- **GIVEN PROBLEM**
Please set out the data as a numbered list, from the beginning of the data through the line containing "click(x=355, y=340)", including that line, and leave out any blank lines.

- **SOURCE RECORDS**
══════════
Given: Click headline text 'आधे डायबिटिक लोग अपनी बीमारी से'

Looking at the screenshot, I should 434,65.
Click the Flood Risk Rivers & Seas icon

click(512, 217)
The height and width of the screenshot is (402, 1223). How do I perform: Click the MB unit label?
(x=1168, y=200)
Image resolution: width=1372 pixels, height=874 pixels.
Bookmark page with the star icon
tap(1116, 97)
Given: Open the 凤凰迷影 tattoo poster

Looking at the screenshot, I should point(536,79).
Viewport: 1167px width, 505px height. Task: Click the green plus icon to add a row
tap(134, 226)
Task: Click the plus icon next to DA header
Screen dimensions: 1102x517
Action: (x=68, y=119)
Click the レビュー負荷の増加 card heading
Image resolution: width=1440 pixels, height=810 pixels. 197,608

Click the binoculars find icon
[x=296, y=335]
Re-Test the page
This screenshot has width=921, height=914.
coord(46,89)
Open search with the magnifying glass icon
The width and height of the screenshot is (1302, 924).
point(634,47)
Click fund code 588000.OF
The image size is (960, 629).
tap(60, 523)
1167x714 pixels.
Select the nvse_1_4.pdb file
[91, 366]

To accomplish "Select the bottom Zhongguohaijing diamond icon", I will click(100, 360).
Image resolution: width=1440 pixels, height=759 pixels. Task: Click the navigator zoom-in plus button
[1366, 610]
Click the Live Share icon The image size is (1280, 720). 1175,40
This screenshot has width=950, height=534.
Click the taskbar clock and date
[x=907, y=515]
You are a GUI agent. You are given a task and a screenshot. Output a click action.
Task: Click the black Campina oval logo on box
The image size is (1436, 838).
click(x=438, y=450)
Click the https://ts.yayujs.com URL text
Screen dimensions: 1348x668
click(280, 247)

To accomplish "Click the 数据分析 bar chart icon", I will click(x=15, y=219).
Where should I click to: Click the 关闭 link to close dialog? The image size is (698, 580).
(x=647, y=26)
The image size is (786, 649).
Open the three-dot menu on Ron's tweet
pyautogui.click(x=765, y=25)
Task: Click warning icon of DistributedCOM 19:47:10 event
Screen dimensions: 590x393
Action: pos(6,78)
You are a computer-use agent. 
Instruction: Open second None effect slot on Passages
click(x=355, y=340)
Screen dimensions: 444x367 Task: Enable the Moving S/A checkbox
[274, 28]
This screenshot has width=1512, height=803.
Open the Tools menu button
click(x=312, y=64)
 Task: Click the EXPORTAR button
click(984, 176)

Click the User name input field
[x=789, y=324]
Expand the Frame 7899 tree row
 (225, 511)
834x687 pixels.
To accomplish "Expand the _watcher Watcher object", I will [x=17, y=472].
══════════
- **OUTPUT**
1. Given: Click headline text 'आधे डायबिटिक लोग अपनी बीमारी से'
2. Looking at the screenshot, I should 434,65.
3. Click the Flood Risk Rivers & Seas icon
4. click(512, 217)
5. The height and width of the screenshot is (402, 1223). How do I perform: Click the MB unit label?
6. (x=1168, y=200)
7. Image resolution: width=1372 pixels, height=874 pixels.
8. Bookmark page with the star icon
9. tap(1116, 97)
10. Given: Open the 凤凰迷影 tattoo poster
11. Looking at the screenshot, I should point(536,79).
12. Viewport: 1167px width, 505px height. Task: Click the green plus icon to add a row
13. tap(134, 226)
14. Task: Click the plus icon next to DA header
15. Screen dimensions: 1102x517
16. Action: (x=68, y=119)
17. Click the レビュー負荷の増加 card heading
18. Image resolution: width=1440 pixels, height=810 pixels. 197,608
19. Click the binoculars find icon
20. [x=296, y=335]
21. Re-Test the page
22. This screenshot has width=921, height=914.
23. coord(46,89)
24. Open search with the magnifying glass icon
25. The width and height of the screenshot is (1302, 924).
26. point(634,47)
27. Click fund code 588000.OF
28. The image size is (960, 629).
29. tap(60, 523)
30. 1167x714 pixels.
31. Select the nvse_1_4.pdb file
32. [91, 366]
33. To accomplish "Select the bottom Zhongguohaijing diamond icon", I will click(100, 360).
34. Image resolution: width=1440 pixels, height=759 pixels. Task: Click the navigator zoom-in plus button
35. [1366, 610]
36. Click the Live Share icon The image size is (1280, 720). 1175,40
37. This screenshot has width=950, height=534.
38. Click the taskbar clock and date
39. [x=907, y=515]
40. You are a GUI agent. You are given a task and a screenshot. Output a click action.
41. Task: Click the black Campina oval logo on box
42. The image size is (1436, 838).
43. click(x=438, y=450)
44. Click the https://ts.yayujs.com URL text
45. Screen dimensions: 1348x668
46. click(280, 247)
47. To accomplish "Click the 数据分析 bar chart icon", I will click(x=15, y=219).
48. Where should I click to: Click the 关闭 link to close dialog? The image size is (698, 580).
49. (x=647, y=26)
50. The image size is (786, 649).
51. Open the three-dot menu on Ron's tweet
52. pyautogui.click(x=765, y=25)
53. Task: Click warning icon of DistributedCOM 19:47:10 event
54. Screen dimensions: 590x393
55. Action: pos(6,78)
56. You are a computer-use agent. 
57. Instruction: Open second None effect slot on Passages
58. click(x=355, y=340)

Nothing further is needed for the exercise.